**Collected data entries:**
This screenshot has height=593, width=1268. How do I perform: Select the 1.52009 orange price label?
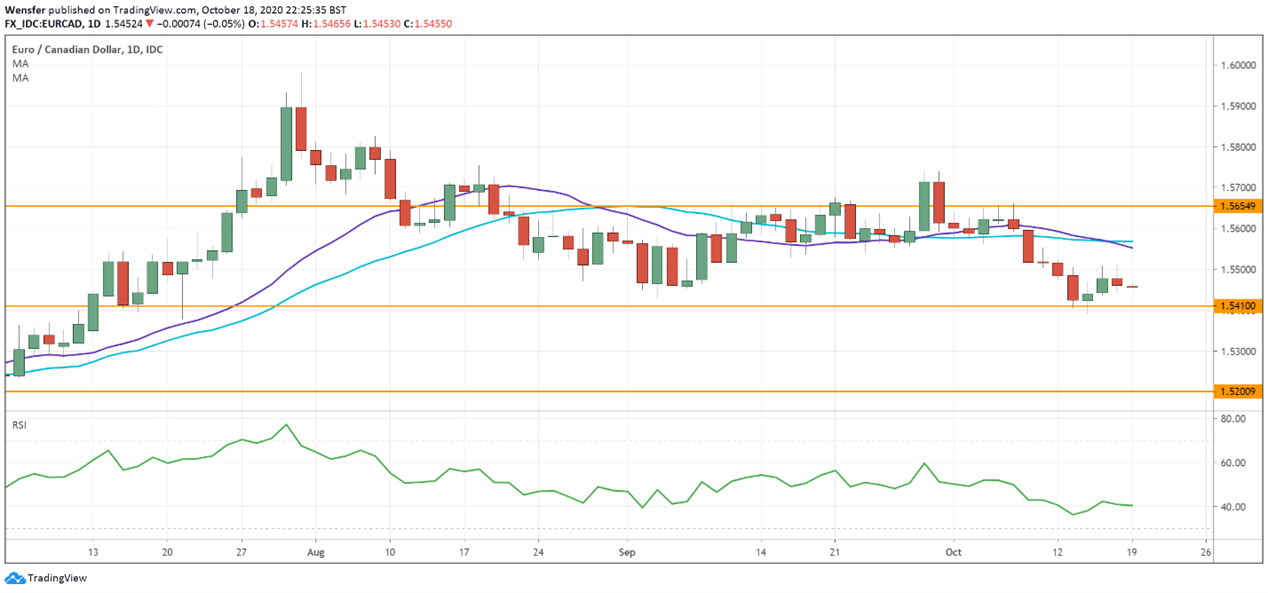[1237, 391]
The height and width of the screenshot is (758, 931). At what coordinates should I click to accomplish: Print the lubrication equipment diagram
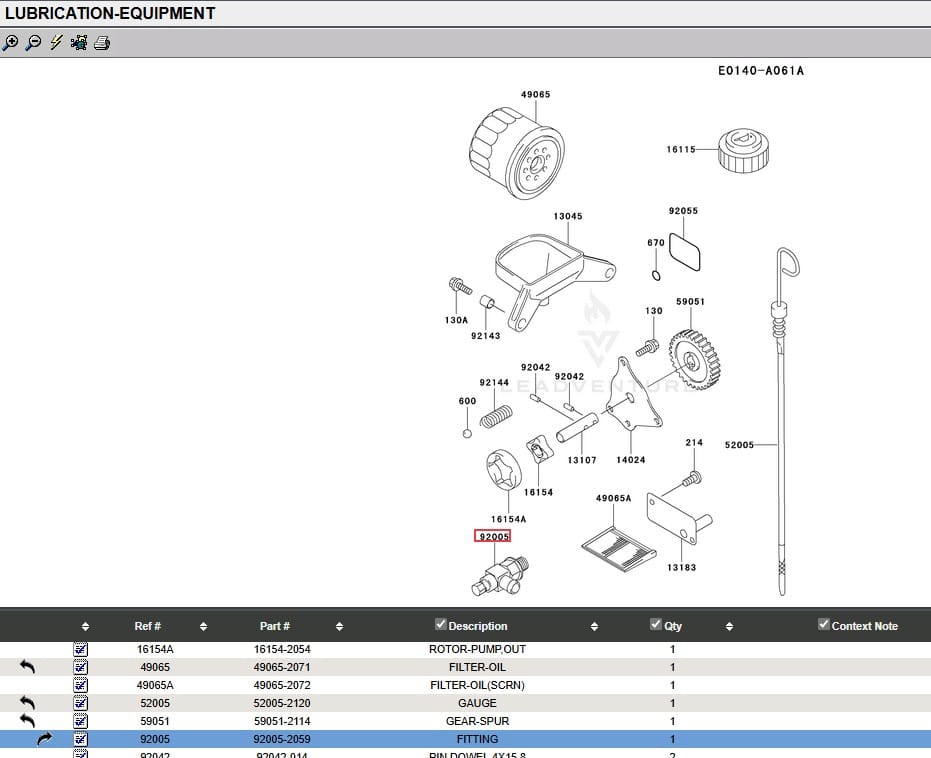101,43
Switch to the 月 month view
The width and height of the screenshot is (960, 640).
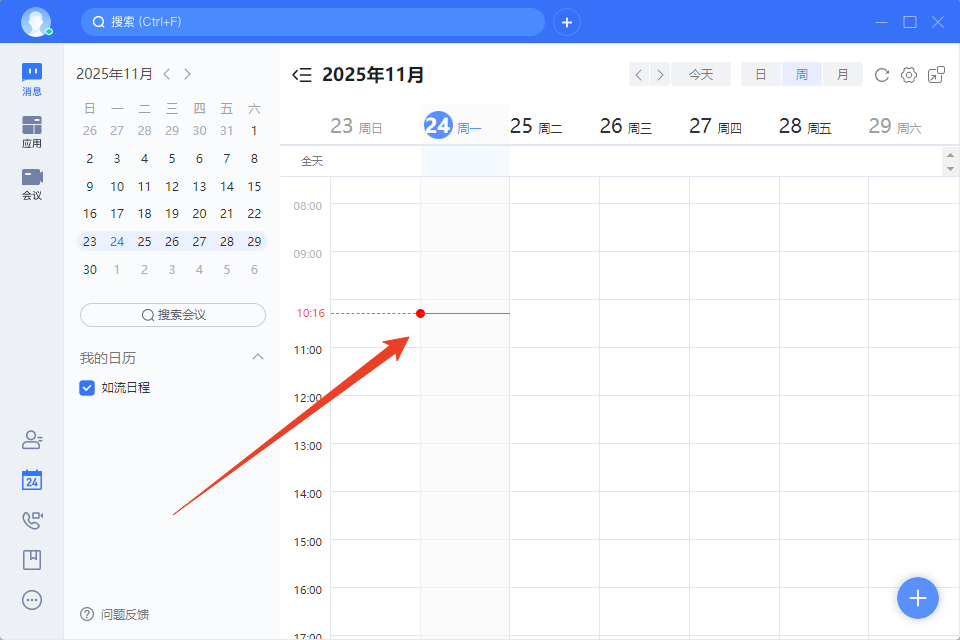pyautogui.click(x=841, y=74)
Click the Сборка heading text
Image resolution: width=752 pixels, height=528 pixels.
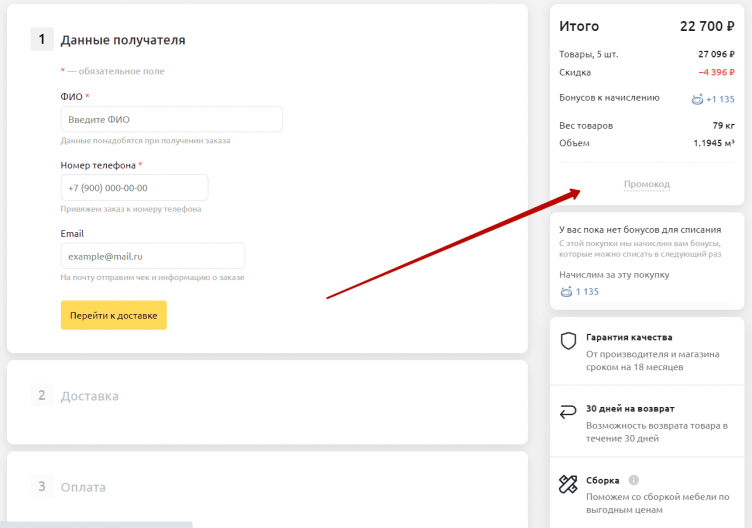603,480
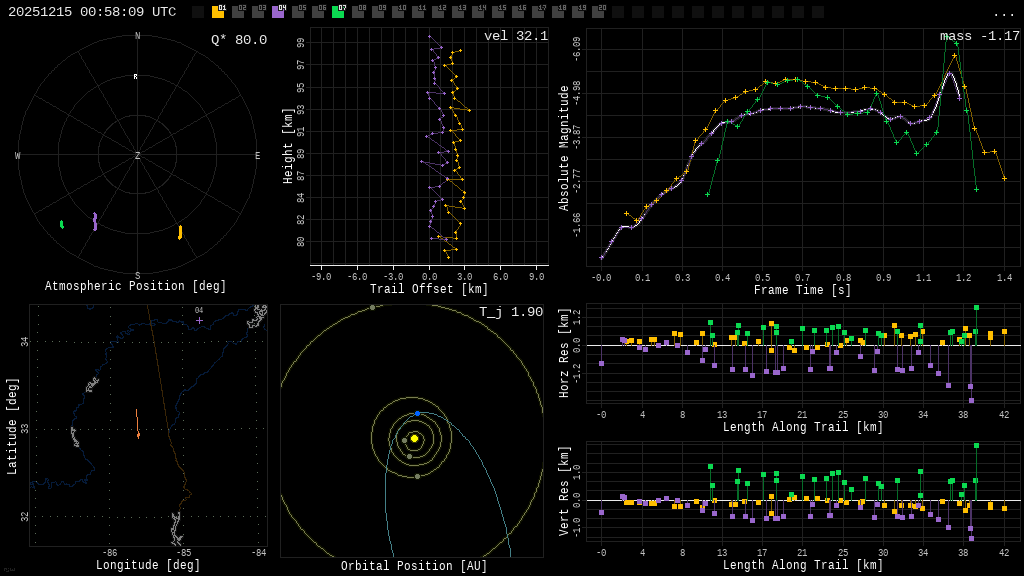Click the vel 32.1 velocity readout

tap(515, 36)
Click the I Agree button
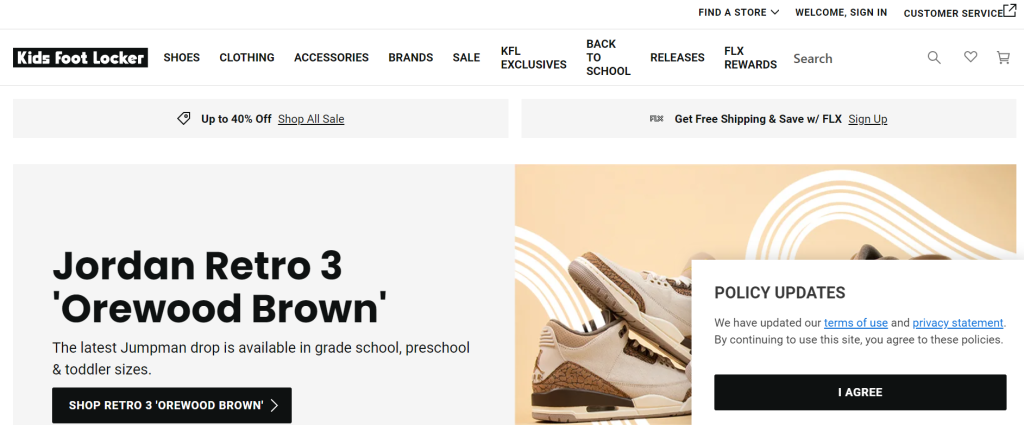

**WORK REQUEST:**
Word for word, restate the lines from the one containing "Switch to the 月 month view" through the end of the entries. Do not include pictures.

**TASK SOLUTION:**
Switch to the 月 month view
The width and height of the screenshot is (960, 640).
pyautogui.click(x=841, y=74)
Click the Сборка heading text
Image resolution: width=752 pixels, height=528 pixels.
603,480
Click the vel 32.1 velocity readout

tap(515, 36)
Click the I Agree button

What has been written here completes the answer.